The most sweetest smile appeared on Sunwoo's face, and I cannot begin to explain the types of feelings I am experiencing.
Then I suddenly remembered a tiny detail.
"Are you sure you want to?"
"Yes, of course." He insisted. "Why wouldn't I?"
"What about the things you told me when I asked you if you could date?"
"Oh...well that was before I knew I had feelings for you." He let out a light chuckle. "I've had time to think about it and this is what I want."
"What about the companies rules against it?" I was a bit hesitant to ask since maybe he had gotten a bit too much into the moment that he had forgotten.
But his face didn't change at all, he still had a calm and cheerful expression.
"I've already worked that out. My fellow members have agreed that they'd help us keep it a secret from everyone. They're probably our biggest supporters."
That's a huge relief, but it could still be risky.

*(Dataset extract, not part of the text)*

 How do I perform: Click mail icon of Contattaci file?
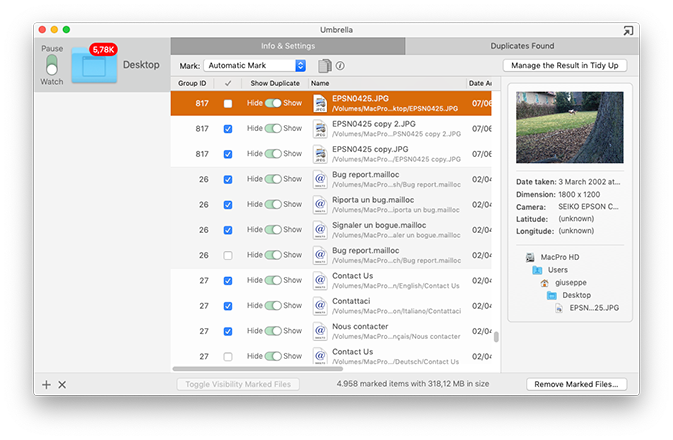pyautogui.click(x=320, y=306)
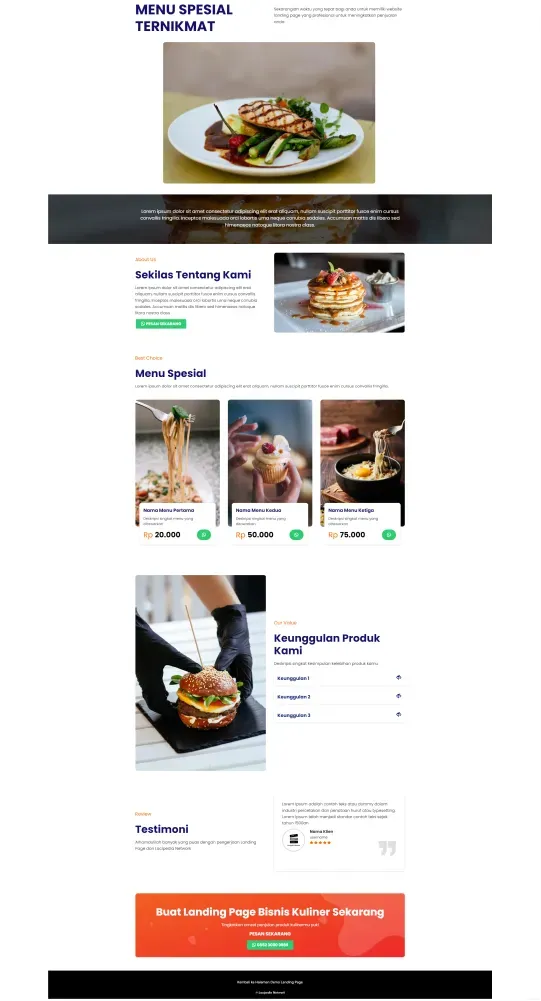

"What if you get in trouble if they find out?" I was worried that there could be something stopping from this dream to come true, it was all too good to believe.
Sunwoo took a few steps closer to me so he was now standing only a few inches away from me. He grabbed me by the shoulders and looked straight into my eyes without blinking.
"Riyae, I understand if this isn't something you're okay with. But you don't have much to worry about. We've only debuted a head ago so we're not the most popular group right now, not many people will notice me especially."
I kinda doubt that.
"We still have a lot of freedom, it's not like they're breathing down our necks; It won't be hard to sneak around."
It was nice to hear him sound so sure and knowing this is something he's willing to fight for. If it's possible, I can't give this opportunity up.
"I guess it could be more fun keeping it a secret." Sunwoo smiled his beautiful smile once again. We were both the happiest we could imagine ourselves being. This was all new to us and I knew that nothing but the best could come out of this.